Im diagnosed bipolar 2 as well and although i tend to be on the depressive side more then the manic side i can get pretty long episodes of hypomania/mania and thankfully only short episodes of mixed state mania. During a mixed state is the time to pull out the zyprexa before i end up doing something stupid.


----------



## redhead70 (May 21, 2009)

Hi Comfortably Numb,
Thanks for your feedback. So, is Zyprexa for depression then? By "something stupid", do you mean hurt yourself? I think my Family Dr. suggested Zyprexa, but I'm worried about trying something new... since most AD's I've tried made me SUPER tired...


----------



## comfortably numb (Mar 6, 2006)

redhead70 said:


> Hi Comfortably Numb,
> Thanks for your feedback. So, is Zyprexa for depression then? By "something stupid", do you mean hurt yourself? I think my Family Dr. suggested Zyprexa, but I'm worried about trying something new... since most AD's I've tried made me SUPER tired...


The zyprexa is for the hypomania/mania/mixed states. It's a atypical anti-psychotic so no it's not a anti-depressant. Though certain atypical anti-psychotics do have anti-depressant effects mainly seroquel and zyprexa.

By doing something stupid i mean slashing my arm up with a razor while in a mixed episode. Either that or punching steel doors or brick walls until the skin is torn right off my knuckles.


----------



## redhead70 (May 21, 2009)

Hi Comfortably Numb,
Wow, that's harsh. My partner is/was (still sometimes) a slasher. Thanks for the info. It may have been Cymbalta that he recommended. Again, still scared to switch or add anything to my current regime. Do you happen to know anything about Cymbalta? I've upped my lamotrigine to 150 mg... over the last few weeks. Thought I felt a little different, motivation wise, but now I'm not so sure. Maybe I just need to give it time...


----------



## comfortably numb (Mar 6, 2006)

Yup mixed states are the worst. They are mental torture so thank god for anti-psychotics like zyprexa as well as mood stabilizers like lamotrigine which really reduce the mixed states.

Cymbalta (duloxetine) is a SNRI a serotonin norepinephrine reuptake inhibitor. Really it's a better version of effexor (venlafaxine) because it does a equal reuptake of serotonin and norepinephrine unlike effexor where you have to hit about the 200mg mark before the norepinephrine effects kick in. It can work well for major depression but id be wary of taking it for bipolar disorder. It can cause rapid cycling and mania even more then SSRI's just like effexor can. So it certainly wouldnt be my first choice as a anti-depressant to treat bipolar disorder.

Also like effexor it can cause severe withdrawal side effects such as the infamous brain zaps and has the same side effects pretty much. I was on effexor for only about 2 months max at a low dose and not only did i hate the side effects such as constant headaches, sexual dysfunction, mania (this was before i was diagnosed bipolar so i didnt know that i was manic and acting crazy) as well as flattening my appetite to the point of almost turning me into a anorexic. I also got the godawful withdrawals coming off it like brain zaps whenever i moved my eyes, nausea, suicidal idealation and the overall feeling that i was loosing my mind :evil: .

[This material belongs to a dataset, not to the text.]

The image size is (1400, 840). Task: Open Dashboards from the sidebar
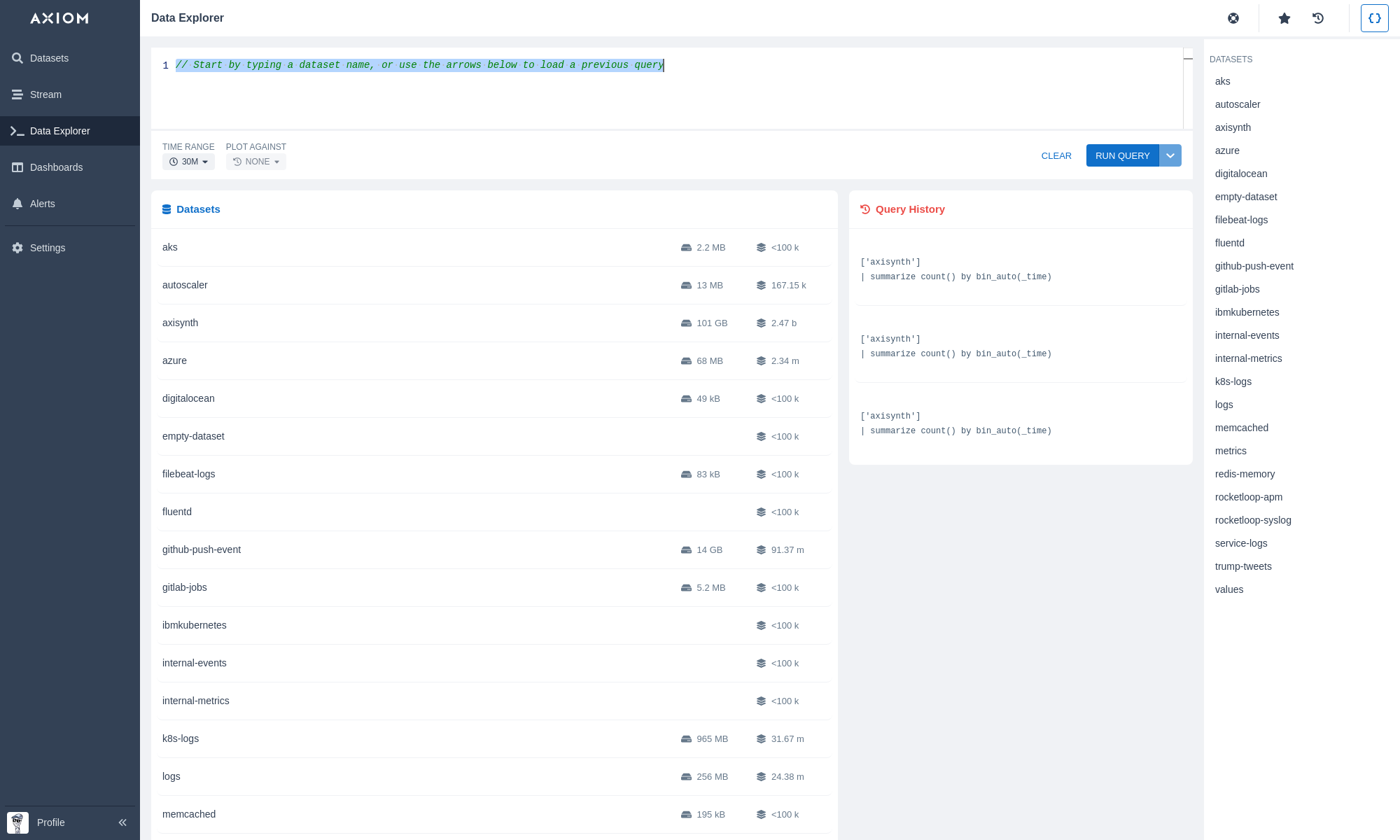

As for anti-depressants to help motivation wellbutrin is really the best out there. It's the only truely stimulating anti-depressant on the north american market. Sadly the goddamn pharmaceutical companies put out SSRI after SSRI as if serotonin was the only neurotransmitter that can be responsible for depression. They pretty much ignore dopamine altogether. Besides wellbutrin if you want a anti-depressant that works on dopamine you have to try the MAOI's and they are troublesome due to all the food and drug restrictions. Though some of the selective and reversible ones such as selegiline (available in pill form in canada only not approved for depression and in the US in the emsam patch which is approved for depression) have much less side effects and drug/food interactions. So ya that kinda sucks.

Honestly id say stick with the wellbutrin since it's the safest anti-depressant for people with bipolar and works great for the sleep all day and can barely move depression that is common with bipolar depression. There are other meds like tricyclic anti-depressants which can increase energy and motivation as well as stimulants like the amphetamine dextroamphetamine or the other commonly used ADHD drug that isint a amphetamine ritalin (methylphenidate) but these all have their drawbacks as well.


----------